▸ **Stored data**:
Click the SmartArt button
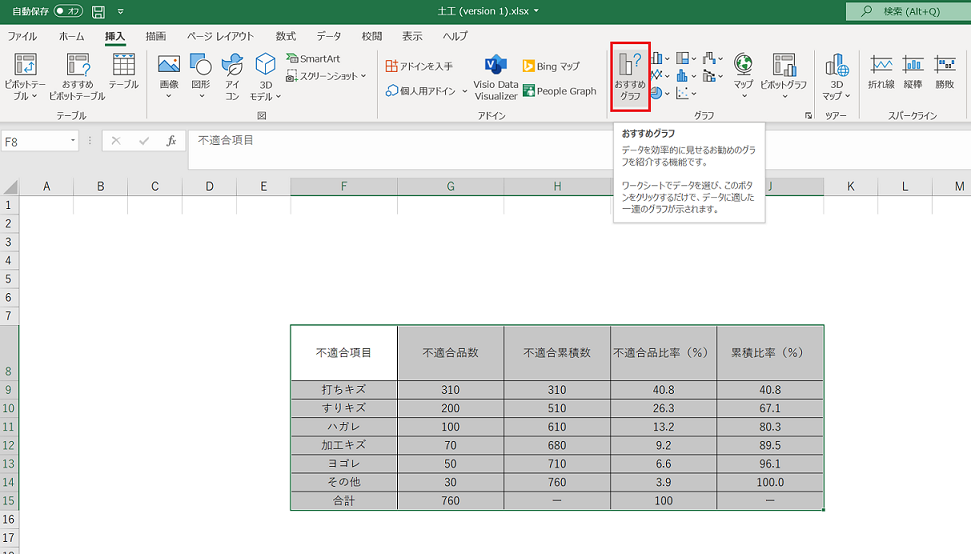The width and height of the screenshot is (971, 554). tap(313, 59)
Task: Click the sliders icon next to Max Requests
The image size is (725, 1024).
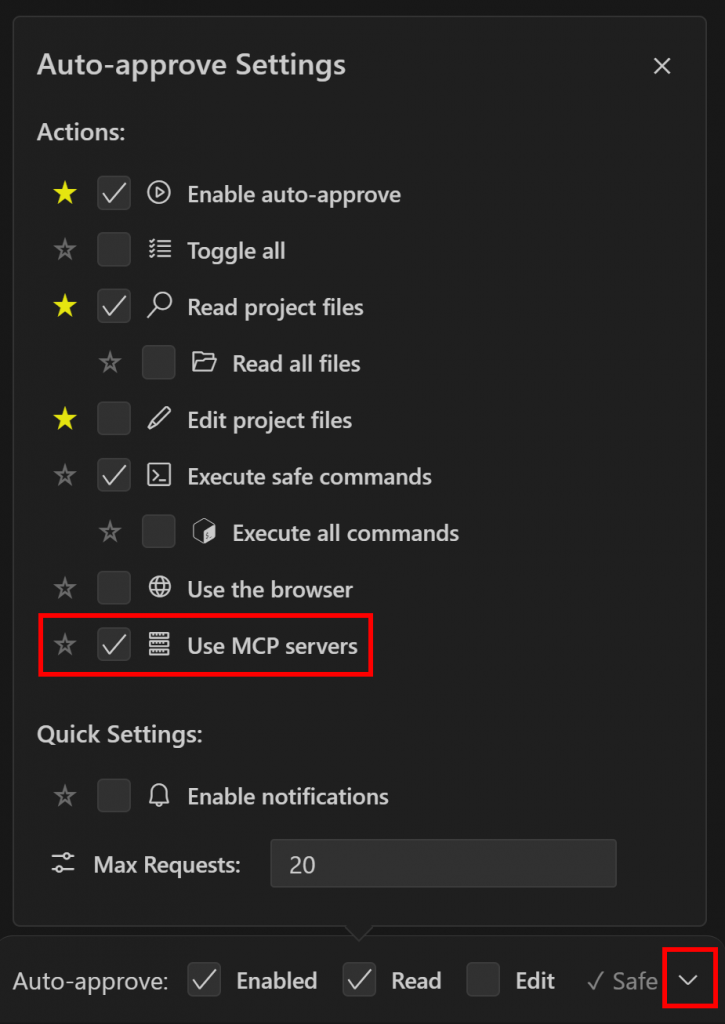Action: point(64,864)
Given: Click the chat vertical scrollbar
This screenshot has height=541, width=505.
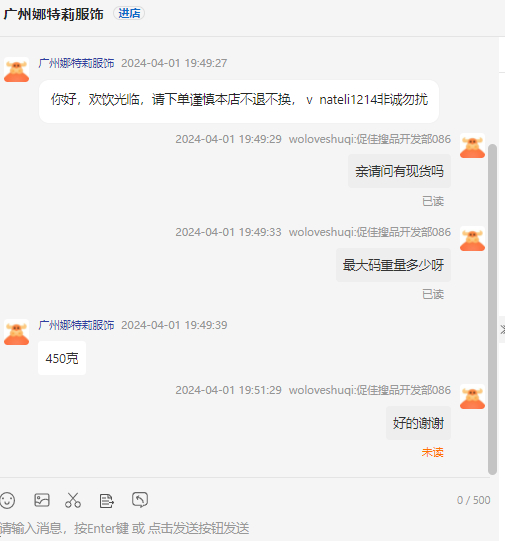Looking at the screenshot, I should [492, 309].
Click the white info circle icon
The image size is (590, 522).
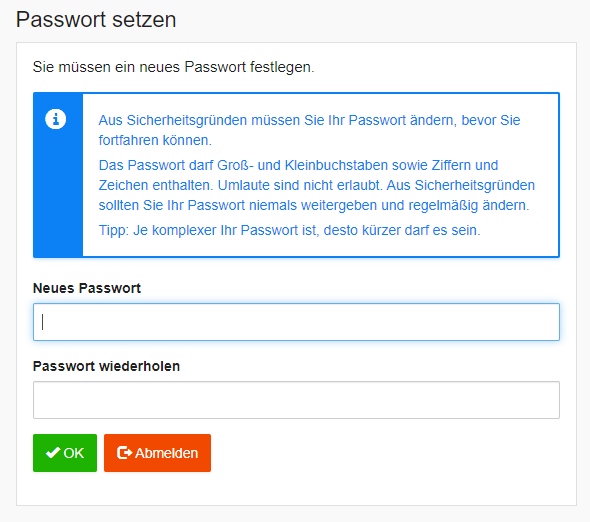point(56,119)
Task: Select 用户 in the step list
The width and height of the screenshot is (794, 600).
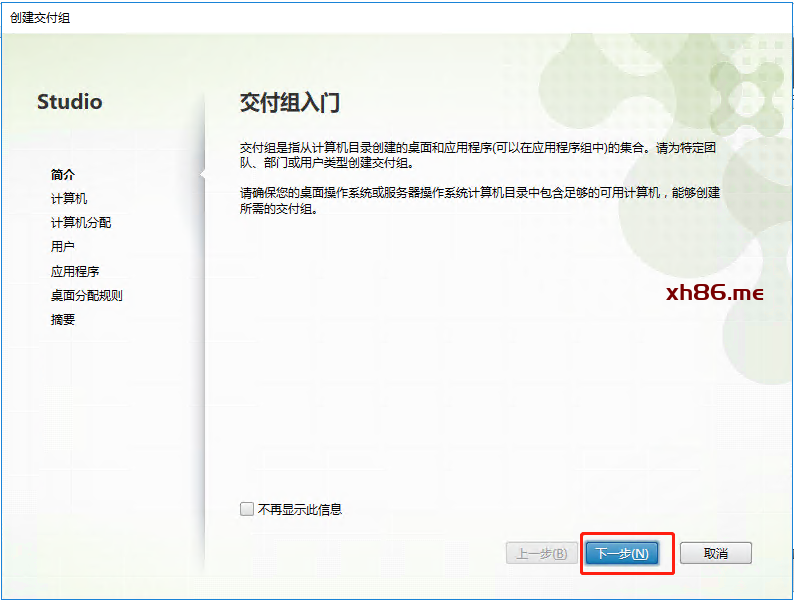Action: (x=63, y=247)
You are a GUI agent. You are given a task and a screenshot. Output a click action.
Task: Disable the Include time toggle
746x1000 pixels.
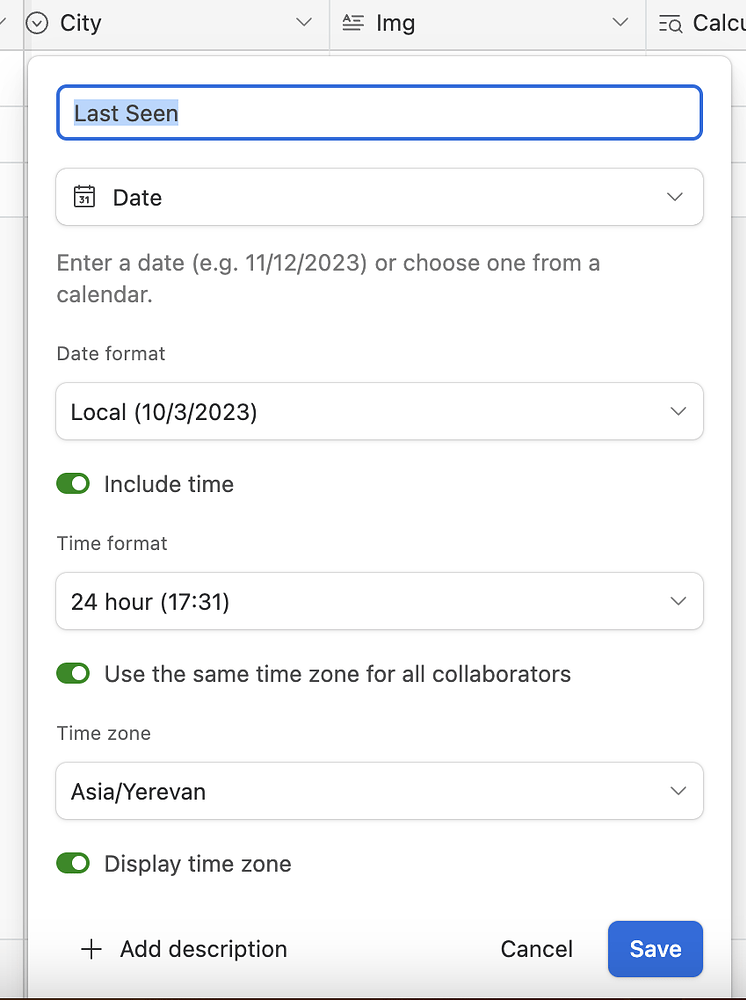73,483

▸ **Task goal**: Rewrite the lines above as a numbered list, omitting blank lines and excluding the pictures.

▸ **Response below**:
1. Click the SmartArt button
2. The width and height of the screenshot is (971, 554). tap(313, 59)
3. Task: Click the sliders icon next to Max Requests
4. The image size is (725, 1024).
5. Action: point(64,864)
6. Given: Click the chat vertical scrollbar
7. This screenshot has height=541, width=505.
8. Looking at the screenshot, I should [492, 309].
9. Click the white info circle icon
10. The image size is (590, 522).
11. point(56,119)
12. Task: Select 用户 in the step list
13. The width and height of the screenshot is (794, 600).
14. Action: (x=63, y=247)
15. You are a GUI agent. You are given a task and a screenshot. Output a click action.
16. Task: Disable the Include time toggle
17. 746x1000 pixels.
18. 73,483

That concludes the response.